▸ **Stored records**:
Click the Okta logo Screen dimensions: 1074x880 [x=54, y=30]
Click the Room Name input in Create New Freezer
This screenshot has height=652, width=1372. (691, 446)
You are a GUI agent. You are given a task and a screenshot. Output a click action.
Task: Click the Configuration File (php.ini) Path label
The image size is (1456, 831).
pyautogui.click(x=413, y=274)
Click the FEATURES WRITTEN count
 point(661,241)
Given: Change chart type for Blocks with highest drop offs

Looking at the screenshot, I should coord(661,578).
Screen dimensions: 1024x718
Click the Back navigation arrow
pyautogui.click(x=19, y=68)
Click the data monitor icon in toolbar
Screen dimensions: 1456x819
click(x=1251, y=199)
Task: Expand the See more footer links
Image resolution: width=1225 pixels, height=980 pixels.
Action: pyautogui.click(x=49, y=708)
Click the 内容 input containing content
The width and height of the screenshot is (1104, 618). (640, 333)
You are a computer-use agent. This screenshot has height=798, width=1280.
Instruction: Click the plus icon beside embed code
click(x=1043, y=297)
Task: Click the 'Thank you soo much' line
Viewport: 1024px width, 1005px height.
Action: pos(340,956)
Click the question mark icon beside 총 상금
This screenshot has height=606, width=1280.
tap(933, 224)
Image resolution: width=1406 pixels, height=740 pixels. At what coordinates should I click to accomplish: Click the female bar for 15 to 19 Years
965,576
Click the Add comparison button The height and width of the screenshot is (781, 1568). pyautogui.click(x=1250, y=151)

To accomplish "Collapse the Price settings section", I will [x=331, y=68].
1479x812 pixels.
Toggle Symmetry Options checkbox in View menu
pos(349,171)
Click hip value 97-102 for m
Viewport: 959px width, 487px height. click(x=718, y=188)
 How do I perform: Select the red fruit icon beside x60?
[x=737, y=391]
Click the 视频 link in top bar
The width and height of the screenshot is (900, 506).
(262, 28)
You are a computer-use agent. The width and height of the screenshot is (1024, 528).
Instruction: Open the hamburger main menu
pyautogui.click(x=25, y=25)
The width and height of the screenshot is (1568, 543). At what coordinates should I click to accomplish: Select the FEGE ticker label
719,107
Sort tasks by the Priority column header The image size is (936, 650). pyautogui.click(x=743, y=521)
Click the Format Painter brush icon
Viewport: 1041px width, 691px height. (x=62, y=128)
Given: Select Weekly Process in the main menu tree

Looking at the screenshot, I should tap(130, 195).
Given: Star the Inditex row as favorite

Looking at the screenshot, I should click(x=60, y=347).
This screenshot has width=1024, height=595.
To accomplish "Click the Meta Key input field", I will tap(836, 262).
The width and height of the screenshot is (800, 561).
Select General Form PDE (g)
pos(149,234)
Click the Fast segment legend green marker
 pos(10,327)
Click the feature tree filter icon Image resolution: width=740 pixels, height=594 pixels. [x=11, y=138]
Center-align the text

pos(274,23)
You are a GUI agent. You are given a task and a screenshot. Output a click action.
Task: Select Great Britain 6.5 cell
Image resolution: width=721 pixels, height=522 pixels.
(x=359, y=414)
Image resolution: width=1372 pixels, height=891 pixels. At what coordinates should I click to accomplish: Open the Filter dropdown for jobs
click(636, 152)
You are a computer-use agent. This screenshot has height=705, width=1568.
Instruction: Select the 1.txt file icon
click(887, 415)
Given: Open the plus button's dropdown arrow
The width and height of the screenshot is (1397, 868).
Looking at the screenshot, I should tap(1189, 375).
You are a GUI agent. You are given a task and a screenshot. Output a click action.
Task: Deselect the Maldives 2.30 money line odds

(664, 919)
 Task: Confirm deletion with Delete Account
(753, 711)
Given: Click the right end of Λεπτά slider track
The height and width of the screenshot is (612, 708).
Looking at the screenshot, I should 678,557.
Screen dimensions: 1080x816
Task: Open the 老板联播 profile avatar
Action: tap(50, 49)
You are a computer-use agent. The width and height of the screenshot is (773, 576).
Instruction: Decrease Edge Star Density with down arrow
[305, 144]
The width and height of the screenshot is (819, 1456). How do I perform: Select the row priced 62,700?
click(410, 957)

▸ **What to work on**: For each record above, give it again without a single change.

▸ **Problem solution**:
Click the Okta logo Screen dimensions: 1074x880 [x=54, y=30]
Click the Room Name input in Create New Freezer
This screenshot has height=652, width=1372. (691, 446)
You are a GUI agent. You are given a task and a screenshot. Output a click action.
Task: Click the Configuration File (php.ini) Path label
The image size is (1456, 831).
pyautogui.click(x=413, y=274)
Click the FEATURES WRITTEN count
 point(661,241)
Given: Change chart type for Blocks with highest drop offs

Looking at the screenshot, I should coord(661,578).
Screen dimensions: 1024x718
Click the Back navigation arrow
pyautogui.click(x=19, y=68)
Click the data monitor icon in toolbar
Screen dimensions: 1456x819
click(x=1251, y=199)
Task: Expand the See more footer links
Image resolution: width=1225 pixels, height=980 pixels.
Action: pyautogui.click(x=49, y=708)
Click the 内容 input containing content
The width and height of the screenshot is (1104, 618). (640, 333)
You are a computer-use agent. This screenshot has height=798, width=1280.
Instruction: Click the plus icon beside embed code
click(x=1043, y=297)
Task: Click the 'Thank you soo much' line
Viewport: 1024px width, 1005px height.
Action: pos(340,956)
Click the question mark icon beside 총 상금
This screenshot has height=606, width=1280.
tap(933, 224)
Image resolution: width=1406 pixels, height=740 pixels. At what coordinates should I click to accomplish: Click the female bar for 15 to 19 Years
965,576
Click the Add comparison button The height and width of the screenshot is (781, 1568). pyautogui.click(x=1250, y=151)

To accomplish "Collapse the Price settings section", I will [x=331, y=68].
1479x812 pixels.
Toggle Symmetry Options checkbox in View menu
pos(349,171)
Click hip value 97-102 for m
Viewport: 959px width, 487px height. click(x=718, y=188)
 How do I perform: Select the red fruit icon beside x60?
[x=737, y=391]
Click the 视频 link in top bar
The width and height of the screenshot is (900, 506).
(262, 28)
You are a computer-use agent. The width and height of the screenshot is (1024, 528).
Instruction: Open the hamburger main menu
pyautogui.click(x=25, y=25)
The width and height of the screenshot is (1568, 543). At what coordinates should I click to accomplish: Select the FEGE ticker label
719,107
Sort tasks by the Priority column header The image size is (936, 650). pyautogui.click(x=743, y=521)
Click the Format Painter brush icon
Viewport: 1041px width, 691px height. (x=62, y=128)
Given: Select Weekly Process in the main menu tree

Looking at the screenshot, I should tap(130, 195).
Given: Star the Inditex row as favorite

Looking at the screenshot, I should click(x=60, y=347).
This screenshot has width=1024, height=595.
To accomplish "Click the Meta Key input field", I will tap(836, 262).
The width and height of the screenshot is (800, 561).
Select General Form PDE (g)
pos(149,234)
Click the Fast segment legend green marker
 pos(10,327)
Click the feature tree filter icon Image resolution: width=740 pixels, height=594 pixels. [x=11, y=138]
Center-align the text

pos(274,23)
You are a GUI agent. You are given a task and a screenshot. Output a click action.
Task: Select Great Britain 6.5 cell
Image resolution: width=721 pixels, height=522 pixels.
(x=359, y=414)
Image resolution: width=1372 pixels, height=891 pixels. At what coordinates should I click to accomplish: Open the Filter dropdown for jobs
click(636, 152)
You are a computer-use agent. This screenshot has height=705, width=1568.
Instruction: Select the 1.txt file icon
click(887, 415)
Given: Open the plus button's dropdown arrow
The width and height of the screenshot is (1397, 868).
Looking at the screenshot, I should tap(1189, 375).
You are a GUI agent. You are given a task and a screenshot. Output a click action.
Task: Deselect the Maldives 2.30 money line odds

(664, 919)
 Task: Confirm deletion with Delete Account
(753, 711)
Given: Click the right end of Λεπτά slider track
The height and width of the screenshot is (612, 708).
Looking at the screenshot, I should 678,557.
Screen dimensions: 1080x816
Task: Open the 老板联播 profile avatar
Action: tap(50, 49)
You are a computer-use agent. The width and height of the screenshot is (773, 576).
Instruction: Decrease Edge Star Density with down arrow
[305, 144]
The width and height of the screenshot is (819, 1456). How do I perform: Select the row priced 62,700?
click(410, 957)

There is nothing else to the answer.